***** Supplied records *****

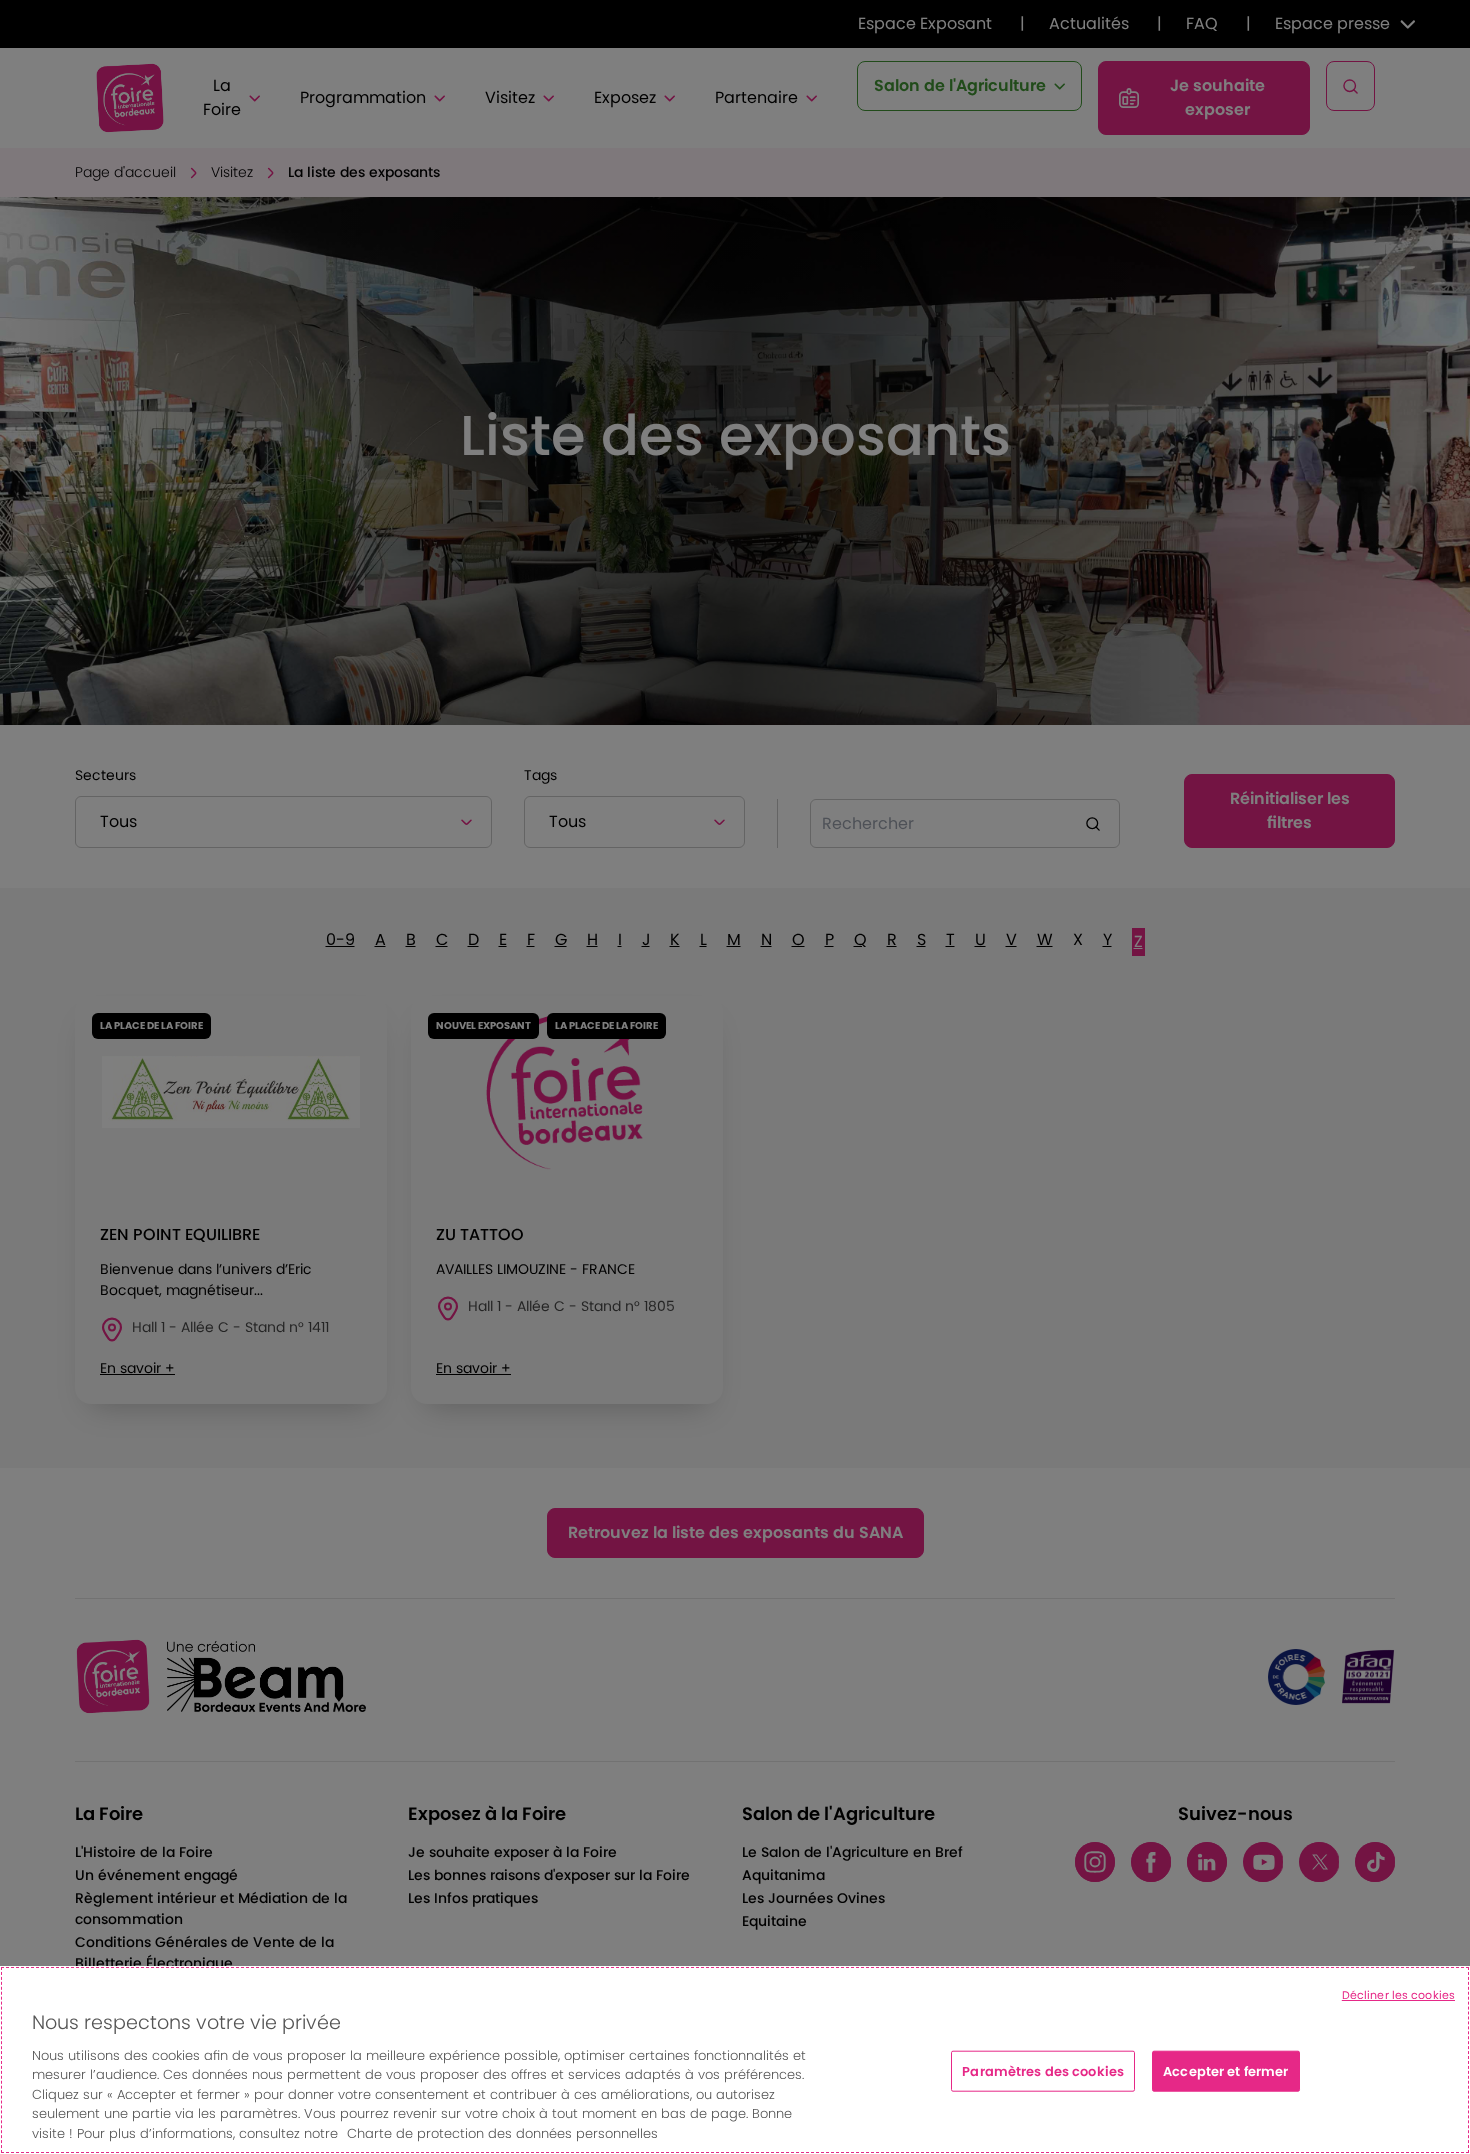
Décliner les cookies (1398, 1995)
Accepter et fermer (1225, 2070)
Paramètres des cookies (1043, 2070)
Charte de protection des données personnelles (502, 2133)
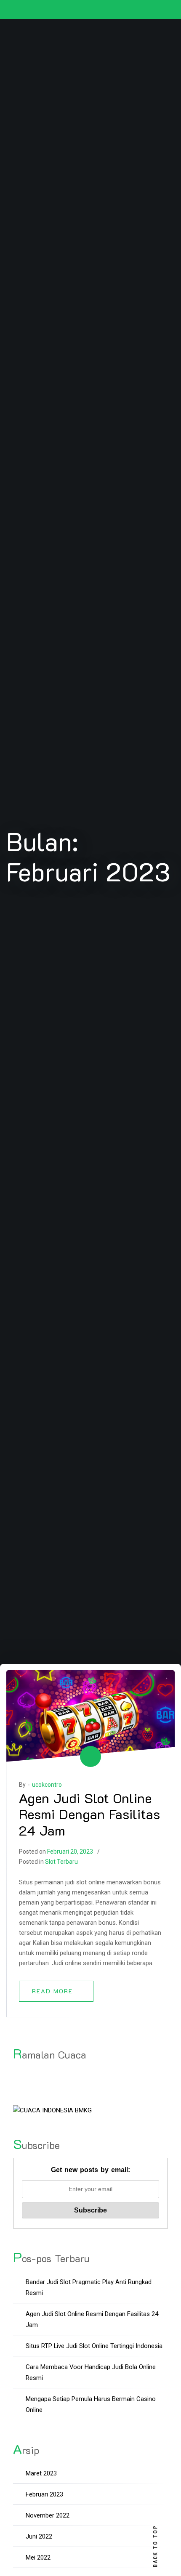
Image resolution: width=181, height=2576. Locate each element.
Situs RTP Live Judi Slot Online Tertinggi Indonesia (94, 2346)
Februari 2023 (44, 2494)
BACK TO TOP (155, 2546)
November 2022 (47, 2515)
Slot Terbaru (61, 1861)
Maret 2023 (41, 2473)
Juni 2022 (39, 2536)
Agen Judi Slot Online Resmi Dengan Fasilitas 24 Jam (89, 1814)
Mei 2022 (38, 2557)
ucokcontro (47, 1784)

*****

* _Problem requirements_
All lines in the preceding records that hold the word "Judi" need to be copied.

* _Solved problem_
Situs RTP Live Judi Slot Online Tertinggi Indonesia (94, 2346)
Agen Judi Slot Online Resmi Dengan Fasilitas 24 Jam (89, 1814)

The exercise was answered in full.